» YOUR INSTRUCTIONS
In the reply, give back exactly the lines from the one with "This screenshot has height=482, width=720." through the last line of the records, without pictures.

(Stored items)
--

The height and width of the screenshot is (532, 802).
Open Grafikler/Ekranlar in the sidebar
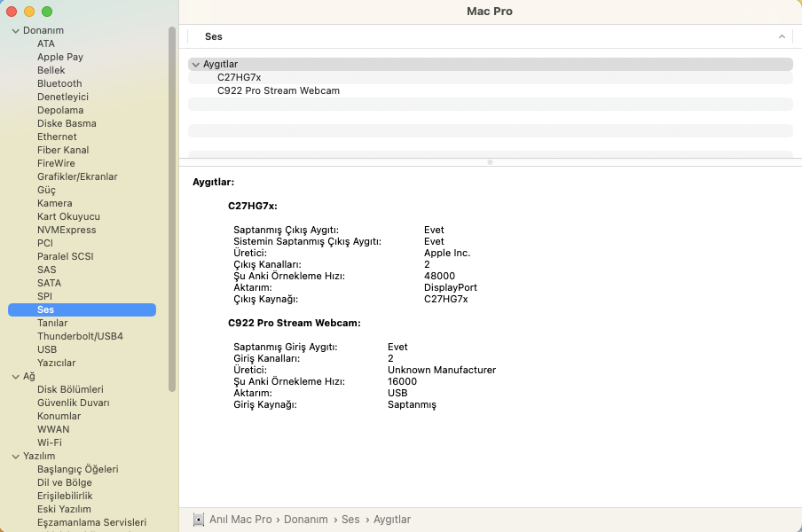point(77,176)
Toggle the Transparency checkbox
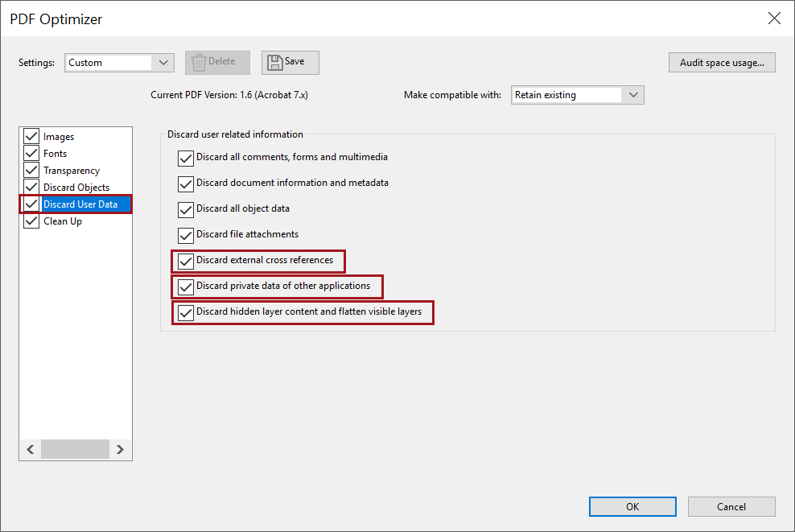The image size is (795, 532). [x=31, y=170]

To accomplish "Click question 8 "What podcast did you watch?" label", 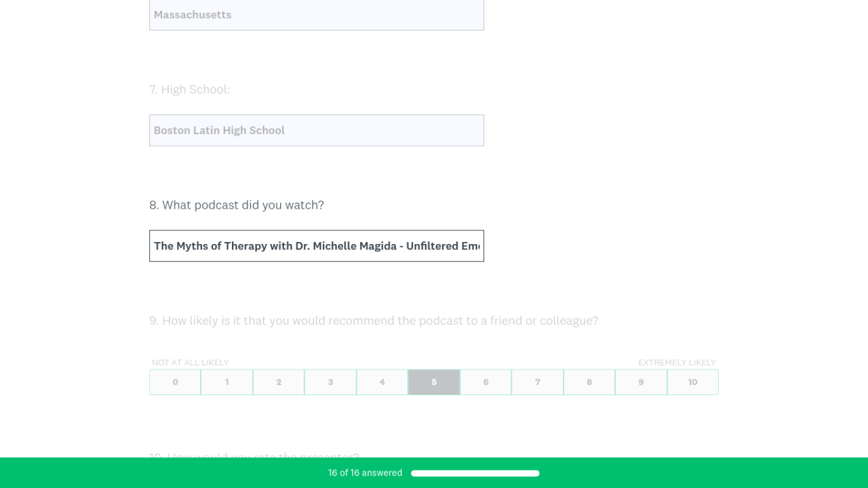I will 237,205.
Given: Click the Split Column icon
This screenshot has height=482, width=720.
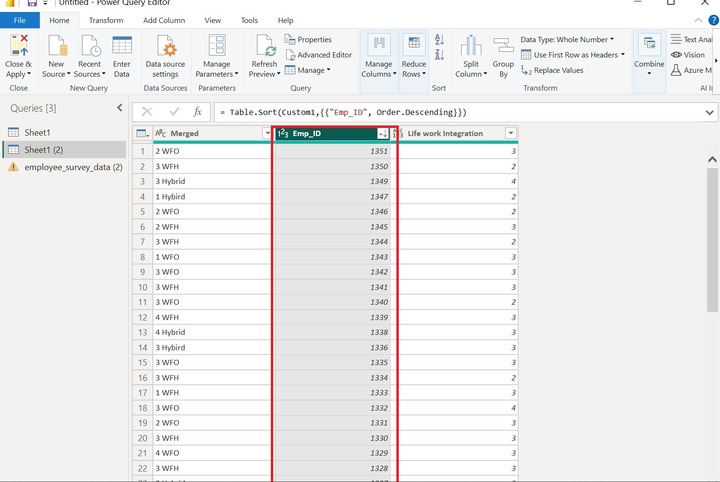Looking at the screenshot, I should point(470,46).
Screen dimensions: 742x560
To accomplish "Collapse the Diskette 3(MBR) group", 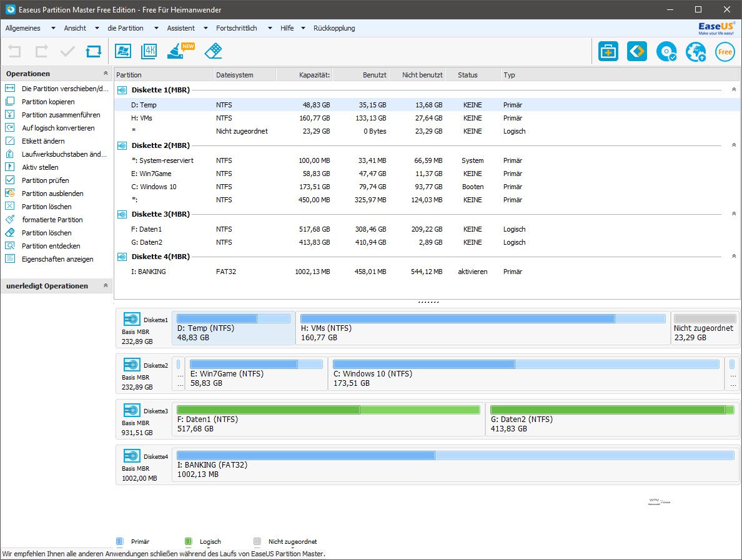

--

» EXERCISE RESPONSE
This screenshot has height=482, width=720.
Looking at the screenshot, I should point(470,46).
Screen dimensions: 742x560
To accomplish "Collapse the Diskette 3(MBR) group", 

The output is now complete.